As people turn down thermostats to save energy, heaters work less efficiently and produce more pollution, just at the wintry moments when ventilation is least welcome. A 1978 study of 5,800 children in Britain found more colds and bronchitis and weak lung action among children living in homes with gas stoves. And, of course, smokers--33 percent of the population--provide most buildings with additional doses of all three pollutants.
Buildings above underground garages have been linked to headaches and fainting from carbon monoxide. Rates of it four times higher than the law allows outdoors have been reported at several indoor ice skating rinks that use gasoline-powered ice resurfacing machines, the NAS study said.
A workshop of the Society for Clinical Ecology found last year that office air is frequently full of metal and paper bits, motor fumes, copier and ink vapors and cleaning fluids, as well as smoke. The legendary Monday-morning office slump, in other words, may be less a product of stiff weekends at home than the fact that pollutants built up in the office while nobody was around to open and shut the doors.

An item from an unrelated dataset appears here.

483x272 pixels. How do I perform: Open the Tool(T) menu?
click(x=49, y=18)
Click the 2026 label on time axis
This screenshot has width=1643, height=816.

Many of the problems can be solved with simple fresh-air ventilation, which ought to be provided in modern air-conditioning and heating systems but sometimes is not. Heat exchangers often cure the trouble: they pump incoming fresh air one way and stale air out the other way through channels that share a common wall, allowing the fresh air to become the temperature of the stale air.
That worked at the Mount Airy home, where a $300 heat exchanger cleared up the pollution.
Some pollutants like radon and pollen dusts, however, may also be present outdoors and might require air cleaning as well as simple exchange, the NAS study said. Some pesticides are used indoors when they should not be, and many solvents, paint thinners and household cleaners are used in closed spaces despite labels limiting their use to well-ventilated areas.
The EPA study is expected to check which agencies might best deal with indoor air pollution, as well as with the headache of enforcing any new rules. But any regulation would have to involve local building inspectors, and the current regulatory climate is such that few people predict much chance for any other federal action for the time being.